— Begin Text shown —
« Return to Blogs

Why are Average Down Payments Shrinking?

Most of today’s first-time Fenwick Island, DE home buyers are aware that they’re no longer tied to strictures laid down in previous eras—especially the one dealing with 20% down payments. For buyers with stellar credit histories, that’s horse-and-buggy material. Last year, the U.S. average down payment was just 12%—but for first-timers, that average dropped to 6%!

Relaxing steeper down payment requirements makes sense for everyone. It expands the field of buyers, so sellers and lenders benefit. But most of all, for first-time homebuyers who would need many years to save up the cash required for a 20% down payment, the advantage of being able to buy sooner (and thus, to begin building equity sooner) couldn’t be clearer. And today, with home loan interest rates scraping historic lows, why wouldn’t everyone rush to buy?

In other words, what’s the catch?
— End Text shown —
— Begin Supplied entries —
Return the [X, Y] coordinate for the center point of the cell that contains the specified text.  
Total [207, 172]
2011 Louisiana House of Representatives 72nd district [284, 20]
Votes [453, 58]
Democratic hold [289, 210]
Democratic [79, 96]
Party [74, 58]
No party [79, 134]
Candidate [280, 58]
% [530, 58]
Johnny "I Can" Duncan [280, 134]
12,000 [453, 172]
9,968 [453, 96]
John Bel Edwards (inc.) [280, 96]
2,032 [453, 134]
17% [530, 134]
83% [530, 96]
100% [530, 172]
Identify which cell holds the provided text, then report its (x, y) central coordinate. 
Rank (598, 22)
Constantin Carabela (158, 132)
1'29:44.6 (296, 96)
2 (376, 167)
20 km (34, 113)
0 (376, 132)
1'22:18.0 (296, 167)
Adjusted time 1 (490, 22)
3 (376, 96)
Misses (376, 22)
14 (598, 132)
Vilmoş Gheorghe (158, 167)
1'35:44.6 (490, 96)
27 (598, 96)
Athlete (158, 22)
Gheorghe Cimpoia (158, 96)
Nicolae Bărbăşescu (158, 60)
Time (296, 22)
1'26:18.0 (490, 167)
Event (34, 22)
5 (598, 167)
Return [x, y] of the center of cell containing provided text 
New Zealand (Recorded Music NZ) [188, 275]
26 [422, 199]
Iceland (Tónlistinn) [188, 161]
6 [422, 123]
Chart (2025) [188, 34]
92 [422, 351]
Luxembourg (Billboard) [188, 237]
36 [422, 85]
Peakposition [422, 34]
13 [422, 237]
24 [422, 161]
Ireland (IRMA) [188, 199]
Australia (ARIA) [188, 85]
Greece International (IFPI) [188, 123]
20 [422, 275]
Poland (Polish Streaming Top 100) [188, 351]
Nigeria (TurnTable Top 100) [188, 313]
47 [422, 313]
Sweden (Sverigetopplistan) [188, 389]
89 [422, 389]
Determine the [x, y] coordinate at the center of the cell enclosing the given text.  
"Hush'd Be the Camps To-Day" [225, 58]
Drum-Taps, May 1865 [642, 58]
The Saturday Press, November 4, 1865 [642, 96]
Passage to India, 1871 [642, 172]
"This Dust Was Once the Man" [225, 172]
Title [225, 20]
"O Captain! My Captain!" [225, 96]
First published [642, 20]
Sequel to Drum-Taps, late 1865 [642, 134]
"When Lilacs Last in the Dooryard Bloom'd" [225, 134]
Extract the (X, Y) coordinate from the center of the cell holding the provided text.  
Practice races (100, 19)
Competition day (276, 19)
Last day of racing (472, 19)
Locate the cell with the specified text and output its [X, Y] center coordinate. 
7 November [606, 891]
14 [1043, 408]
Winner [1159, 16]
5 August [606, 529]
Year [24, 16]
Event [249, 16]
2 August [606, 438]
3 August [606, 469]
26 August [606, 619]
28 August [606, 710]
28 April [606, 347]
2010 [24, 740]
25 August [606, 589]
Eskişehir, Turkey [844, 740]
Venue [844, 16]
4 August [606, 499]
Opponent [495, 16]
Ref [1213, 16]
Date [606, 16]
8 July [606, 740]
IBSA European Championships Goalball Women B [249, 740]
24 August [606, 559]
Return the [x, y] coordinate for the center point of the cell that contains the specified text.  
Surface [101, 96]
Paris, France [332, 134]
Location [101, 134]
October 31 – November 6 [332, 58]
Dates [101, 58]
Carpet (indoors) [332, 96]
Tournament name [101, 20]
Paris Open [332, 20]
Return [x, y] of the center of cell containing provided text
— End Supplied entries —
— Begin Supplied entries —
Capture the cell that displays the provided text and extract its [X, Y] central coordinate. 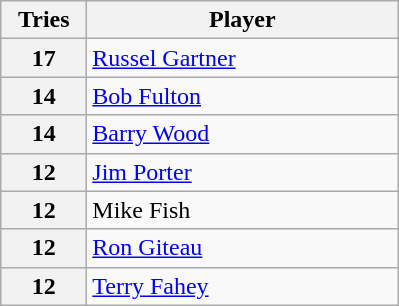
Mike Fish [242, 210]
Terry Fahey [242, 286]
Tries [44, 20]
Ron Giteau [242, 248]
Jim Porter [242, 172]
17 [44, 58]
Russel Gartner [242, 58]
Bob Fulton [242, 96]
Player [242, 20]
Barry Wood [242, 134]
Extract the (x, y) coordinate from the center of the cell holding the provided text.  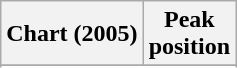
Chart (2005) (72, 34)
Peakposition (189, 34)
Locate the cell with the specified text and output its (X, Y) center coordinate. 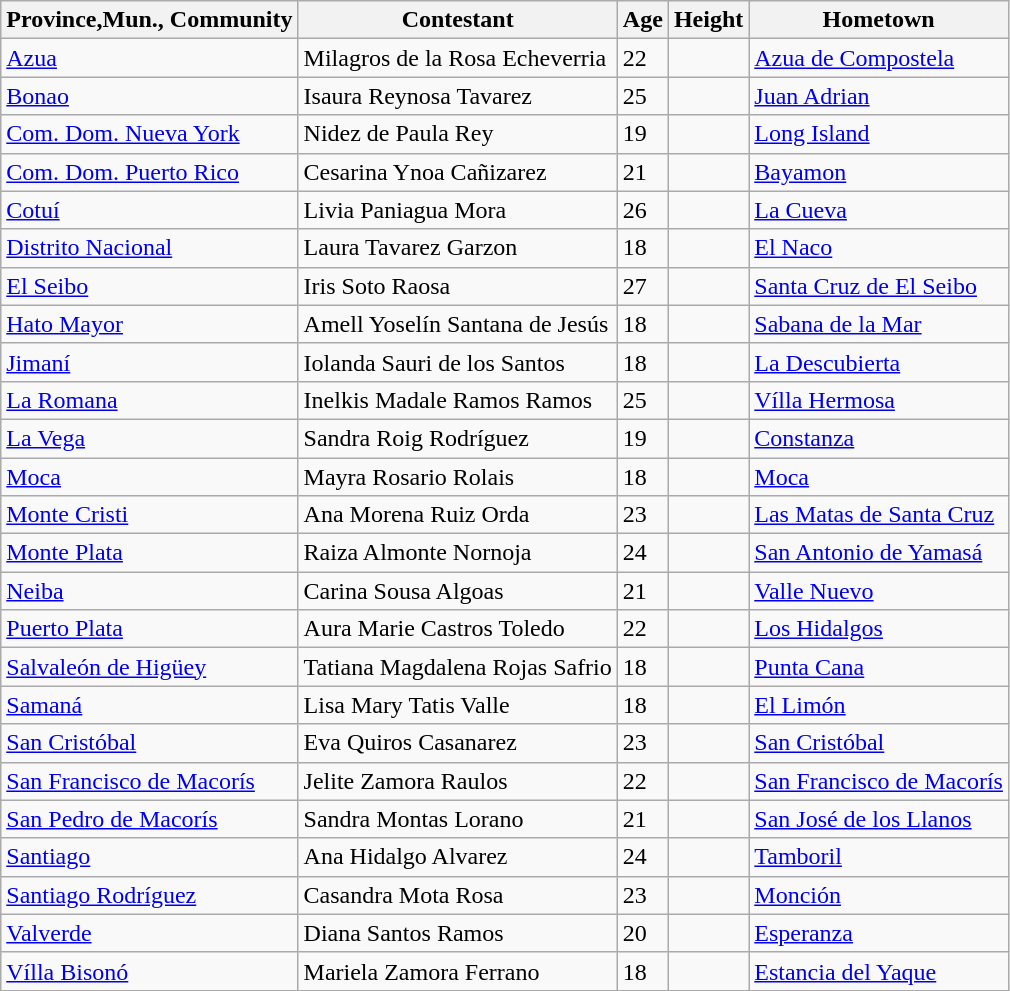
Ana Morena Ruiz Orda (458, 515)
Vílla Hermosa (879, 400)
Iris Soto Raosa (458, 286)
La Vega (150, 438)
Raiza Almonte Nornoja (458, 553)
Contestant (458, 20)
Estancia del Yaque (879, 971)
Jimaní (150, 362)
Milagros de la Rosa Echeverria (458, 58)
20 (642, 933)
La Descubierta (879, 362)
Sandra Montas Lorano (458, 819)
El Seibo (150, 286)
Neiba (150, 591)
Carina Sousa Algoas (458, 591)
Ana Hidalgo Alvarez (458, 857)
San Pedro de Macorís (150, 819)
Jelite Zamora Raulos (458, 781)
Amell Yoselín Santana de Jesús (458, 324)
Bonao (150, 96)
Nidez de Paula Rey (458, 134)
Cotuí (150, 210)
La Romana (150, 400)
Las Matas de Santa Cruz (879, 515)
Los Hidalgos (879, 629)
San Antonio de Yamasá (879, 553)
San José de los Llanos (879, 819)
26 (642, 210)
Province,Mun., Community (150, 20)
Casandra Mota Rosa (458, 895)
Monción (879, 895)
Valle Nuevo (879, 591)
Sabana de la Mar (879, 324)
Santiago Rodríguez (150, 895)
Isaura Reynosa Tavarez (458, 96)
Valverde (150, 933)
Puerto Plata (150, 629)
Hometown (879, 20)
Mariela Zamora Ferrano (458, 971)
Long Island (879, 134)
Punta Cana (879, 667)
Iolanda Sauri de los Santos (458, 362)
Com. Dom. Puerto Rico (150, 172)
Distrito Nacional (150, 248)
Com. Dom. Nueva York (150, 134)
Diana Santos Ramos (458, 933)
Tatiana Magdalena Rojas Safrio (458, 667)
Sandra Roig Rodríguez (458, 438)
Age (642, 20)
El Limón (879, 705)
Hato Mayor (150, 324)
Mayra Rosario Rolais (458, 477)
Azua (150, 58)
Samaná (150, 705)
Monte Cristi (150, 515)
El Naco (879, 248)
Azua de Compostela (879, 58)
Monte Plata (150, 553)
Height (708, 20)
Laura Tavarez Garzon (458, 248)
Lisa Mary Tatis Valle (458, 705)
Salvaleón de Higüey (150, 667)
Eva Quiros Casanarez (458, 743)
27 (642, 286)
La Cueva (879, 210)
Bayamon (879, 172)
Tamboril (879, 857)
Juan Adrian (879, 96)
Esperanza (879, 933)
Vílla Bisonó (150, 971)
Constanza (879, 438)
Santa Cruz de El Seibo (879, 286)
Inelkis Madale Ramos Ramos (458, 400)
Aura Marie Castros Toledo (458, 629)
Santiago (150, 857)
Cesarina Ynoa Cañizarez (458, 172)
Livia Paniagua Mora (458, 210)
— End Supplied entries —
— Begin Supplied entries —
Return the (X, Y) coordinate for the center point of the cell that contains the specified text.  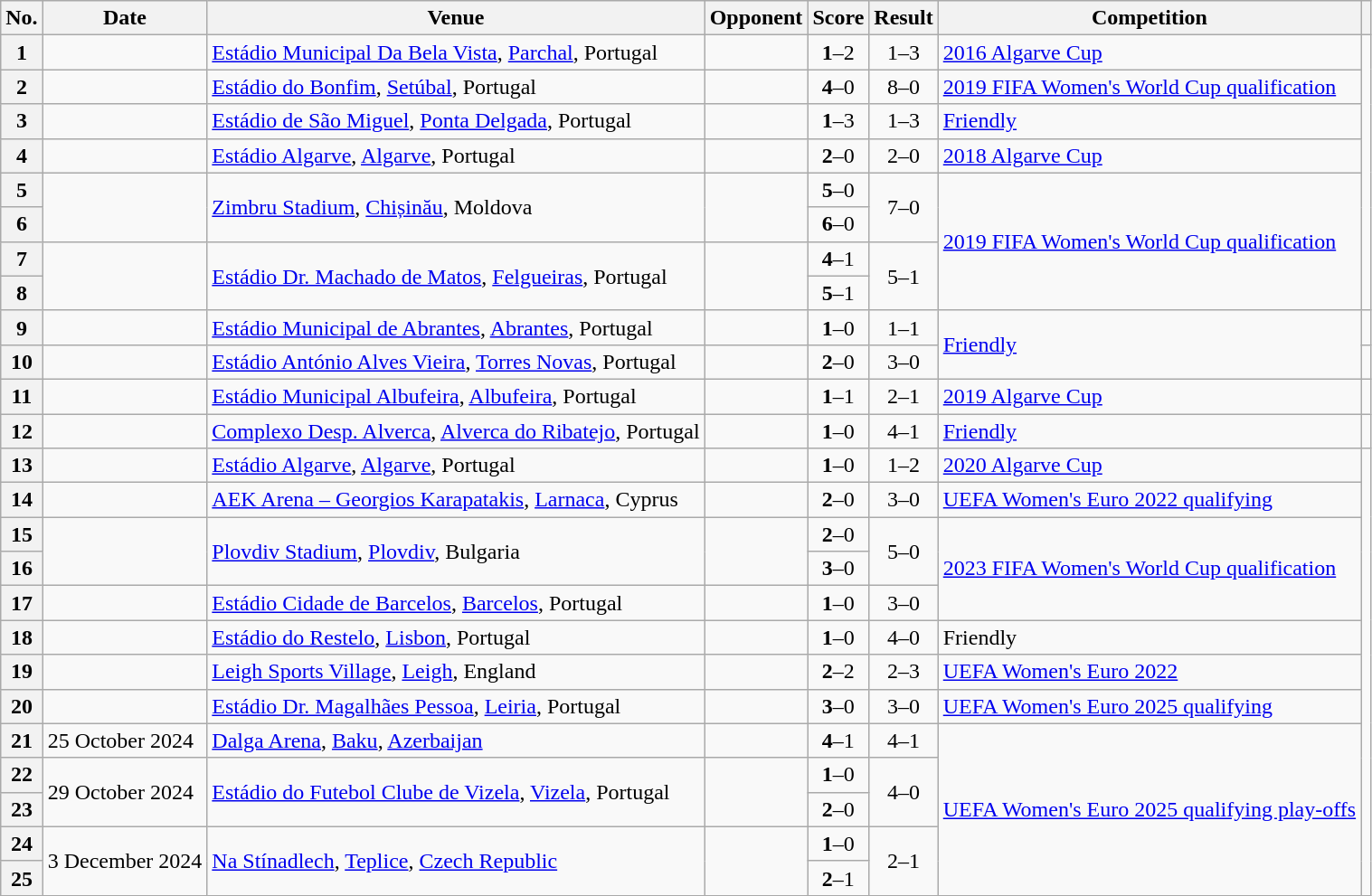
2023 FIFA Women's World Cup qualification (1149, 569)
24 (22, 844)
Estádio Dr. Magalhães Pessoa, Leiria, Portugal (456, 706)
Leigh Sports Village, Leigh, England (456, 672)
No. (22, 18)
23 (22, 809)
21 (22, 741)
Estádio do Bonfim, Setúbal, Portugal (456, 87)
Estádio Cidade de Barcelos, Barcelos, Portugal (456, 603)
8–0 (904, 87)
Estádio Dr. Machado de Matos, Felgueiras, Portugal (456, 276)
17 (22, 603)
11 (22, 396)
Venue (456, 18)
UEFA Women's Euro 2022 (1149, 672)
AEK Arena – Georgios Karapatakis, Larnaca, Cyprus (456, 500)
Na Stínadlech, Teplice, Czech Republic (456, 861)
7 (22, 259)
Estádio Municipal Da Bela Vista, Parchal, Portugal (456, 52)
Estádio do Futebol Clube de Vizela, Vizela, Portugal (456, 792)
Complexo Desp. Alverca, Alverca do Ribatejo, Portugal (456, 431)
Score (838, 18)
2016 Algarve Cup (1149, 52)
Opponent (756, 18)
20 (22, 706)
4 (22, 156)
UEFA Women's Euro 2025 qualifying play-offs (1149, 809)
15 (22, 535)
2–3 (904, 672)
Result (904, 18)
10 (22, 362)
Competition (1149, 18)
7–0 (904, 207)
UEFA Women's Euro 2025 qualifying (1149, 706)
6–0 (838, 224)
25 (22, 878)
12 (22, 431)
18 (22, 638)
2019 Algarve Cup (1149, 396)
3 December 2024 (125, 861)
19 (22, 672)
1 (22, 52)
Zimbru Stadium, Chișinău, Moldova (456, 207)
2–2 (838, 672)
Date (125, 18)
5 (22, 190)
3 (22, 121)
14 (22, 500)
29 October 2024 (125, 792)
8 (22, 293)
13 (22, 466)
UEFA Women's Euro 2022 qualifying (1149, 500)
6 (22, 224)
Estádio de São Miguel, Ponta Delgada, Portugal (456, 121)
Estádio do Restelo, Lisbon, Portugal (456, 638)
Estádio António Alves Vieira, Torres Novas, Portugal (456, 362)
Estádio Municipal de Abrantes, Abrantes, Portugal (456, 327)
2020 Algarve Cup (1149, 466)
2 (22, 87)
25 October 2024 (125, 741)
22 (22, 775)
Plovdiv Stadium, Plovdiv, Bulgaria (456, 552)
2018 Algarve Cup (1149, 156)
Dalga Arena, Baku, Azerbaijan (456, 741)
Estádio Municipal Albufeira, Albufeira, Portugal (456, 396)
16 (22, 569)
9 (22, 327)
— End Supplied entries —
- [Required work]
a) In the down payment text, what was the average down payment for first-time buyers last year?
b) From the down payment text, write out the passage that begins at the words "Most of today’s" and ends after "what’s the catch?".

- [Exercise answers]
a) 6%

b)
Most of today’s first-time Fenwick Island, DE home buyers are aware that they’re no longer tied to strictures laid down in previous eras—especially the one dealing with 20% down payments. For buyers with stellar credit histories, that’s horse-and-buggy material. Last year, the U.S. average down payment was just 12%—but for first-timers, that average dropped to 6%!

Relaxing steeper down payment requirements makes sense for everyone. It expands the field of buyers, so sellers and lenders benefit. But most of all, for first-time homebuyers who would need many years to save up the cash required for a 20% down payment, the advantage of being able to buy sooner (and thus, to begin building equity sooner) couldn’t be clearer. And today, with home loan interest rates scraping historic lows, why wouldn’t everyone rush to buy?

In other words, what’s the catch?